Estimado Sr. Mota.
Ha pasado usted abruptamente de humorista a bufón de la corte del gobierno de Pedro Sánchez. Ese gobierno que, como usted sabe, usa la televisión pública como herramienta de propaganda política, sin contención alguna. El contenido de su show “humorístico” de fin de año para TVE1 muestra hasta qué punto ha dejado usted de ser un creador libre, para sumarse a la pléyade de palmeros del poder sanchista. Que aún pretenden parchear la muy deteriorada imagen de Sánchez, consecuencia directa de sus desmanes políticos, rayanos en lo delictivo y lo totalitario. Con la agravante de que hemos sido los españoles quienes, con nuestros impuestos, le hemos pagado su dantesca puesta en escena. El gobierno, con su necesaria colaboración, ha querido usurpar el sentido del humor popular, un mecanismo crítico tan necesario como peligroso para el poder totalitario. Ha intentado usted, Sr. Mota, poner la risa al servicio de este gobierno. Y eso no tiene ni pizca de gracia.

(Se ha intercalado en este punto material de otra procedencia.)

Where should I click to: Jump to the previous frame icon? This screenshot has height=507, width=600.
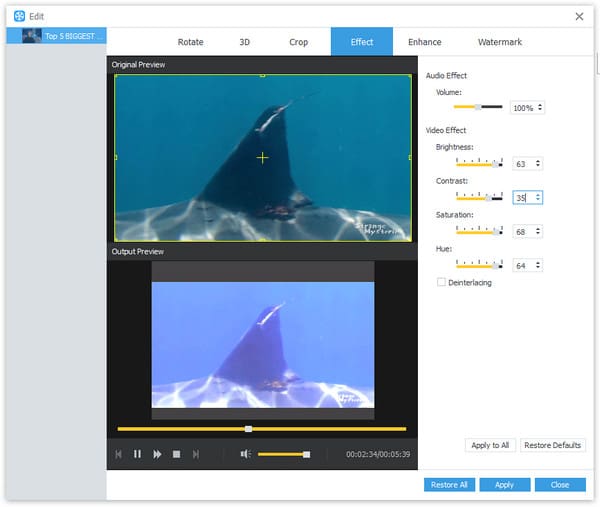click(118, 454)
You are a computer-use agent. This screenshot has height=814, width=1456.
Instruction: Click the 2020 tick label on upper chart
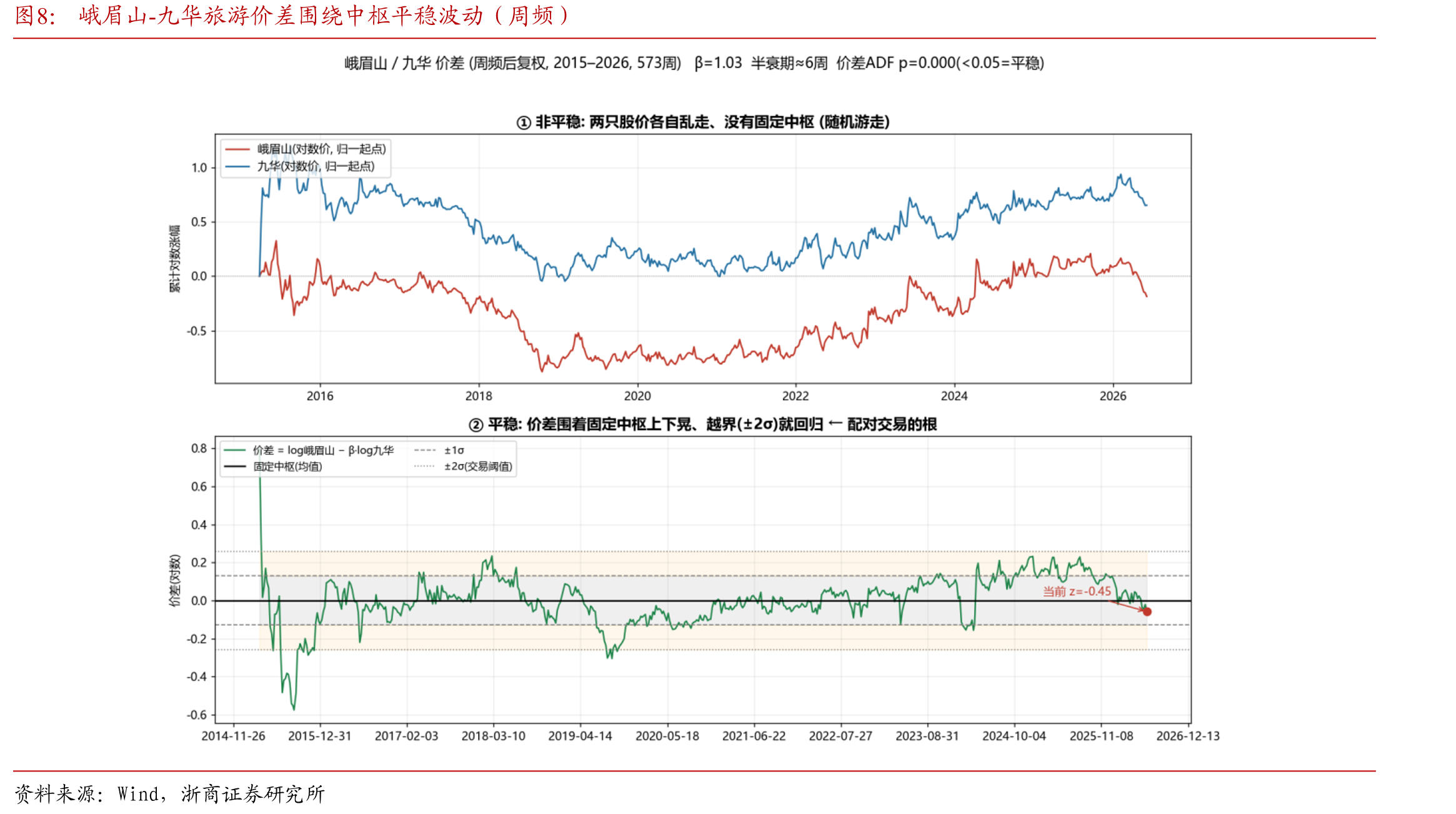[x=637, y=396]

La línea argumental de su retorcido guion de fin de año -descalificar a toda la política por igual- solo lo descalifica a usted, Sr. Mota, por tratar de blanquear a Sánchez con una equidistancia disfrazada de neutralidad, que es una infamia. Solo hundiendo a todos -con sus nombres y apellidos- sin distinción, podía usted colocar a Sánchez a la debida altura. Esa es la tesis profundamente injusta y falsaria de su guion. Obviando que es Pedro Sánchez, y sólo Pedro Sánchez, quién gobierna y ostenta el poder. Y que es solo Pedro Sánchez quien no pisa la calle por miedo a ser abucheado por los ciudadanos. Sr. Mota, ese Pedro Sánchez al que usted esconde con un papel secundario en su guion, es el único protagonista de ese Un Año de Miedo que parodia. El resto de su reparto son meros espectadores; y algunos pasan a ser actores secundarios -como Puigdemont- solo cuando Sánchez los mete en la escena. Se ha equivocado usted deliberadamente de protagonista, Sr. Mota, el villano de la política española hoy es uno, y se llama Pedro Sánchez; Puigdemont y Junqueras actúan sólo de comparsa.

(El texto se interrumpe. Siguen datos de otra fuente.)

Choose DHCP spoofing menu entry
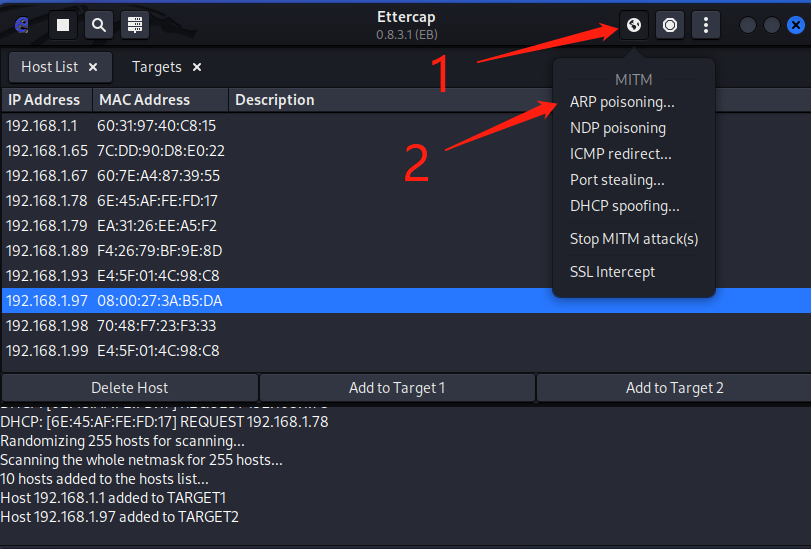Image resolution: width=811 pixels, height=549 pixels. click(624, 206)
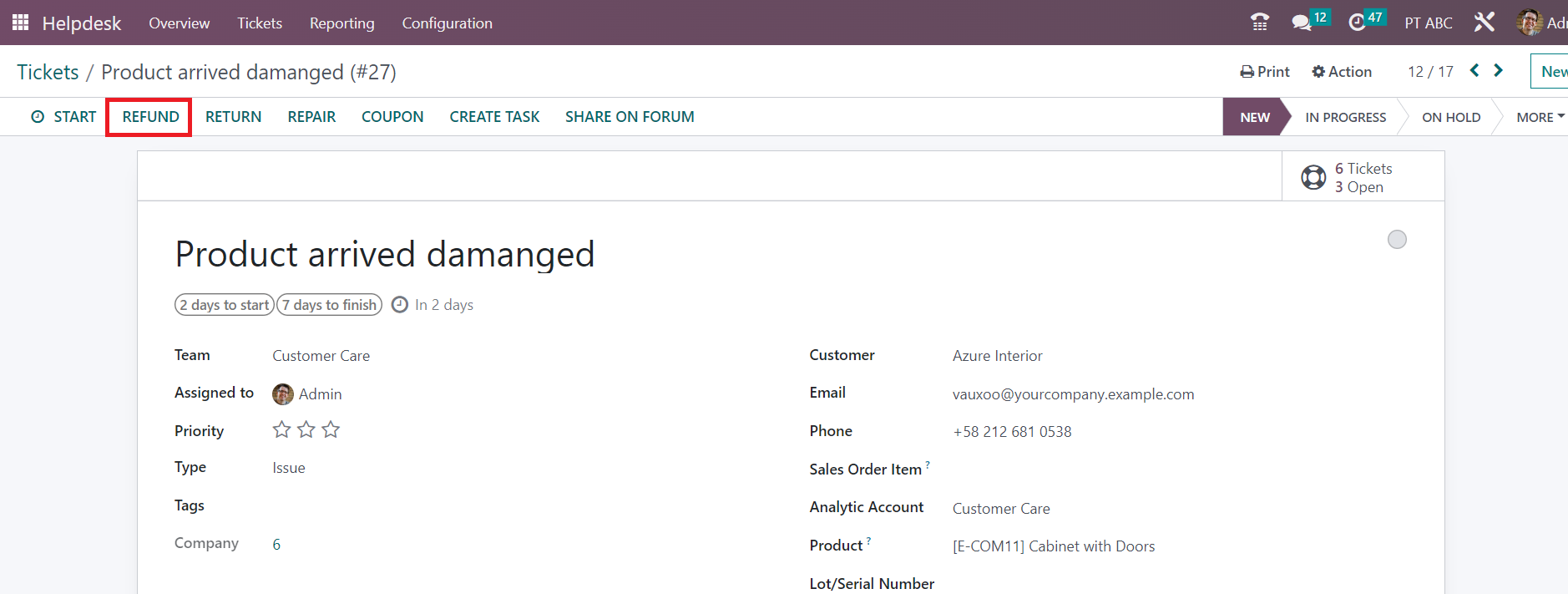
Task: Set priority to the first star
Action: tap(282, 430)
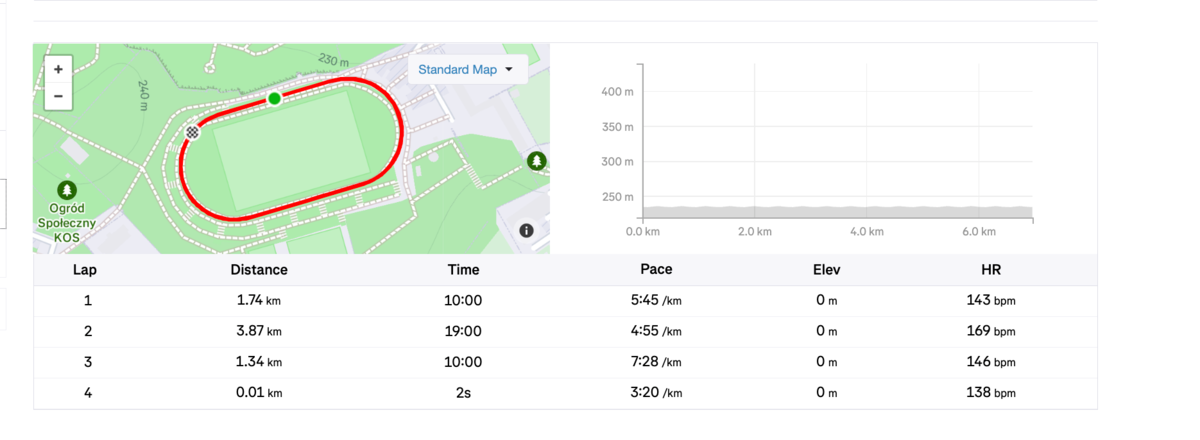1200x440 pixels.
Task: Click the Distance column header
Action: point(259,269)
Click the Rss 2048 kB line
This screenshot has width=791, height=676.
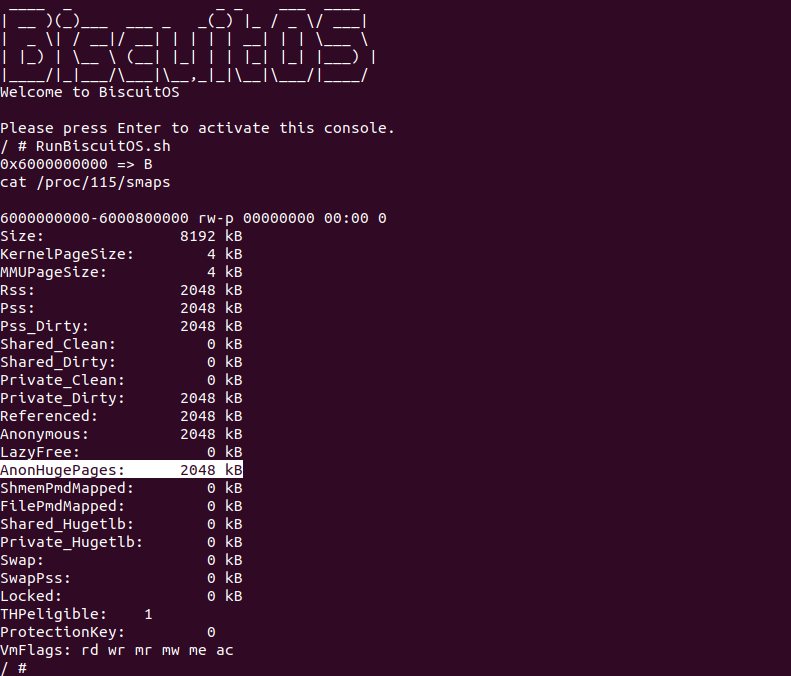click(x=121, y=290)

Pero, no contento con blanquear solapadamente a Sánchez, Sr. Mota, se atreve usted a intentarlo con toda su ideología progre. Patética es su parodia inventada de que los hombres eclipsan a las mujeres de éxito, no sé en qué mundo vive. En su progre-show que todos pagamos puede usted meterse con los hombres calvos, pero no con las gordas ni con las feministas de pacotilla; puede ridiculizar al cristianismo, pero ni mentar al islamismo; puede banalizar la guerra, con la que está cayendo en Ucrania; o resucitar el tópico del andaluz chistoso e ignorante, con tanta falta de imaginación como de respeto. No se olvida usted tampoco de la nueva obsesión de la izquierda, el presidente electo de Argentina Javier Milei, a quién pretende descalificar comparándolo con nada menos que con el dictador de Corea del Norte; un Milei aclamado por los argentinos allá por donde pasa. Y su mensaje subliminal de cierre es directamente un insulto a la inteligencia: nos dice usted, así como de refilón, que son los votantes quienes reclaman la amnistía al pobre Pedro Sánchez. Pero todos los guiones se revelan en el desenlace. Y el suyo como humorista ha tenido un mal final: ha vendido usted su alma al diablo. Ha sido el complemento perfecto a la Jeny en las campanadas repitiendo el mensaje dictado por el gobierno como un loro. Más o menos como usted. Mota es ya un anacronismo, igual que Sánchez. Van por detrás de la historia. Por eso espero, Sr. Mota, que éstas hayan sido las últimas campanadas de sus gracias infames y sin gracia. Del Sr. Sánchez, ni hablamos.